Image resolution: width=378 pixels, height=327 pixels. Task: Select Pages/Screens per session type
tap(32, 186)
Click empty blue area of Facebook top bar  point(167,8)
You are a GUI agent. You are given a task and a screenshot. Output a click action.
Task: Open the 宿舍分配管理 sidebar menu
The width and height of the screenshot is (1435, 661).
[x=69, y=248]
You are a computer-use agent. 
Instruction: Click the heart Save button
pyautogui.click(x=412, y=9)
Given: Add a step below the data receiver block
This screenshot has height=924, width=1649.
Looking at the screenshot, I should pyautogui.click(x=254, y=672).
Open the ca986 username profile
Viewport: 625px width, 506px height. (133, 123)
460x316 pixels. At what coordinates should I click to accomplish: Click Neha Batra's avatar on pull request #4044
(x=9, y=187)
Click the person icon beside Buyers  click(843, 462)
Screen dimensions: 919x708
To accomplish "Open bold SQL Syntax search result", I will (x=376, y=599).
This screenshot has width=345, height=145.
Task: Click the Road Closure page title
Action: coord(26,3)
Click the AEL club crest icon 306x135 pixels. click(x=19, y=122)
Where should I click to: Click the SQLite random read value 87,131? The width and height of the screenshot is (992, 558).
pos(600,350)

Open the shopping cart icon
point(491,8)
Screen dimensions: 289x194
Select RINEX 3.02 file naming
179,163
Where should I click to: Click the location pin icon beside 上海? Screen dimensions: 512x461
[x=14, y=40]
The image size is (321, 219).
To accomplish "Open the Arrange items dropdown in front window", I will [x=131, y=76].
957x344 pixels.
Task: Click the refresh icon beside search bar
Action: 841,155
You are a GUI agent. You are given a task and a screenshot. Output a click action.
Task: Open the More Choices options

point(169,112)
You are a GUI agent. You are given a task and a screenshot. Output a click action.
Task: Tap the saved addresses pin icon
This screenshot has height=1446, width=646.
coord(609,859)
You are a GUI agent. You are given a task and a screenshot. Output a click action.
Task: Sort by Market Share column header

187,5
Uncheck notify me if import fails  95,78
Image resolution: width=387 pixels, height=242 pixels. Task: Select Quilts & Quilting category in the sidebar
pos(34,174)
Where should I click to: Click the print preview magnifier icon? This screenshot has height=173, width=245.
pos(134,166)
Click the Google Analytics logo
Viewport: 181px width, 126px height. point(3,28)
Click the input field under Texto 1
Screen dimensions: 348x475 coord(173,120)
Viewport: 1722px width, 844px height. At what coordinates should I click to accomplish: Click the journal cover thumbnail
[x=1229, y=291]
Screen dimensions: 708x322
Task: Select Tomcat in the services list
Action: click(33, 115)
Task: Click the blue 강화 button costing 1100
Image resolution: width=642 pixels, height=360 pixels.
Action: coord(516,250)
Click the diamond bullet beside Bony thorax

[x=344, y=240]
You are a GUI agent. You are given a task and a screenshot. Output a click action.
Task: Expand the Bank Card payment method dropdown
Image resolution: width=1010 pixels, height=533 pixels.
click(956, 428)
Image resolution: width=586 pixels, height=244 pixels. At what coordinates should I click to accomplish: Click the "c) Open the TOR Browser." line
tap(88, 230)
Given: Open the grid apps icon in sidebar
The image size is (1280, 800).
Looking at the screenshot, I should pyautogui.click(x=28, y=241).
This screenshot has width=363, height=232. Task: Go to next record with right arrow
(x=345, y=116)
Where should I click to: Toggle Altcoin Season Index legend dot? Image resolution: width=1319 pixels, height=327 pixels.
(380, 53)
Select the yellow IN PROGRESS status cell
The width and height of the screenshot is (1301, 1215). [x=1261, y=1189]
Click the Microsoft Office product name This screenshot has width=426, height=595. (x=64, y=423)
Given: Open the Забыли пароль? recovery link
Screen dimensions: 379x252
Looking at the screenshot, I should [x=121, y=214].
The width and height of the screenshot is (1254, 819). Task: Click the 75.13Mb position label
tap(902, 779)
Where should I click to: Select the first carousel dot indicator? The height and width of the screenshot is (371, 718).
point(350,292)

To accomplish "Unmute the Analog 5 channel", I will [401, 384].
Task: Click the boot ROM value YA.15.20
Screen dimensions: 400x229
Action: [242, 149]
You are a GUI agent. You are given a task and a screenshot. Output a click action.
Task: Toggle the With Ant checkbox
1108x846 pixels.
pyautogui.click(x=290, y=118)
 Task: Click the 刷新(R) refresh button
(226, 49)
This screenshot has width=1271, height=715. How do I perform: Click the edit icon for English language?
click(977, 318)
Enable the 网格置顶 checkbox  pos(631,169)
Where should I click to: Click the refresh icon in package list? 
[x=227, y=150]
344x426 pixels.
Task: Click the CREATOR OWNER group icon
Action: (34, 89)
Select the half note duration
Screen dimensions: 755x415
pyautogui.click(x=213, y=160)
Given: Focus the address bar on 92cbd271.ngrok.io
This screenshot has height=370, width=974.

DESCRIPTION OF THE TASK
Please give back the listing in full; each line must match exactly.

RESPONSE TO THIS TASK
Image resolution: width=378 pixels, height=327 pixels. Task: Select Pages/Screens per session type
tap(32, 186)
Click empty blue area of Facebook top bar  point(167,8)
You are a GUI agent. You are given a task and a screenshot. Output a click action.
Task: Open the 宿舍分配管理 sidebar menu
The width and height of the screenshot is (1435, 661).
[x=69, y=248]
You are a computer-use agent. 
Instruction: Click the heart Save button
pyautogui.click(x=412, y=9)
Given: Add a step below the data receiver block
This screenshot has height=924, width=1649.
Looking at the screenshot, I should pyautogui.click(x=254, y=672).
Open the ca986 username profile
Viewport: 625px width, 506px height. (133, 123)
460x316 pixels. At what coordinates should I click to accomplish: Click Neha Batra's avatar on pull request #4044
(x=9, y=187)
Click the person icon beside Buyers  click(843, 462)
Screen dimensions: 919x708
To accomplish "Open bold SQL Syntax search result", I will (x=376, y=599).
This screenshot has width=345, height=145.
Task: Click the Road Closure page title
Action: coord(26,3)
Click the AEL club crest icon 306x135 pixels. click(x=19, y=122)
Where should I click to: Click the SQLite random read value 87,131? The width and height of the screenshot is (992, 558).
pos(600,350)

Open the shopping cart icon
point(491,8)
Screen dimensions: 289x194
Select RINEX 3.02 file naming
179,163
Where should I click to: Click the location pin icon beside 上海? Screen dimensions: 512x461
[x=14, y=40]
The image size is (321, 219).
To accomplish "Open the Arrange items dropdown in front window", I will [x=131, y=76].
957x344 pixels.
Task: Click the refresh icon beside search bar
Action: 841,155
You are a GUI agent. You are given a task and a screenshot. Output a click action.
Task: Open the More Choices options

point(169,112)
You are a GUI agent. You are given a task and a screenshot. Output a click action.
Task: Tap the saved addresses pin icon
This screenshot has height=1446, width=646.
coord(609,859)
You are a GUI agent. You are given a task and a screenshot. Output a click action.
Task: Sort by Market Share column header

187,5
Uncheck notify me if import fails  95,78
Image resolution: width=387 pixels, height=242 pixels. Task: Select Quilts & Quilting category in the sidebar
pos(34,174)
Where should I click to: Click the print preview magnifier icon? This screenshot has height=173, width=245.
pos(134,166)
Click the Google Analytics logo
Viewport: 181px width, 126px height. point(3,28)
Click the input field under Texto 1
Screen dimensions: 348x475 coord(173,120)
Viewport: 1722px width, 844px height. At what coordinates should I click to accomplish: Click the journal cover thumbnail
[x=1229, y=291]
Screen dimensions: 708x322
Task: Select Tomcat in the services list
Action: click(33, 115)
Task: Click the blue 강화 button costing 1100
Image resolution: width=642 pixels, height=360 pixels.
Action: coord(516,250)
Click the diamond bullet beside Bony thorax

[x=344, y=240]
You are a GUI agent. You are given a task and a screenshot. Output a click action.
Task: Expand the Bank Card payment method dropdown
Image resolution: width=1010 pixels, height=533 pixels.
click(956, 428)
Image resolution: width=586 pixels, height=244 pixels. At what coordinates should I click to accomplish: Click the "c) Open the TOR Browser." line
tap(88, 230)
Given: Open the grid apps icon in sidebar
The image size is (1280, 800).
Looking at the screenshot, I should pyautogui.click(x=28, y=241).
This screenshot has width=363, height=232. Task: Go to next record with right arrow
(x=345, y=116)
Where should I click to: Toggle Altcoin Season Index legend dot? Image resolution: width=1319 pixels, height=327 pixels.
(380, 53)
Select the yellow IN PROGRESS status cell
The width and height of the screenshot is (1301, 1215). [x=1261, y=1189]
Click the Microsoft Office product name This screenshot has width=426, height=595. (x=64, y=423)
Given: Open the Забыли пароль? recovery link
Screen dimensions: 379x252
Looking at the screenshot, I should [x=121, y=214].
The width and height of the screenshot is (1254, 819). Task: Click the 75.13Mb position label
tap(902, 779)
Where should I click to: Select the first carousel dot indicator? The height and width of the screenshot is (371, 718).
point(350,292)

To accomplish "Unmute the Analog 5 channel", I will [401, 384].
Task: Click the boot ROM value YA.15.20
Screen dimensions: 400x229
Action: [242, 149]
You are a GUI agent. You are given a task and a screenshot. Output a click action.
Task: Toggle the With Ant checkbox
1108x846 pixels.
pyautogui.click(x=290, y=118)
 Task: Click the 刷新(R) refresh button
(226, 49)
This screenshot has width=1271, height=715. How do I perform: Click the edit icon for English language?
click(977, 318)
Enable the 网格置顶 checkbox  pos(631,169)
Where should I click to: Click the refresh icon in package list? 
[x=227, y=150]
344x426 pixels.
Task: Click the CREATOR OWNER group icon
Action: (34, 89)
Select the half note duration
Screen dimensions: 755x415
pyautogui.click(x=213, y=160)
Given: Focus the address bar on 92cbd271.ngrok.io
This screenshot has height=370, width=974.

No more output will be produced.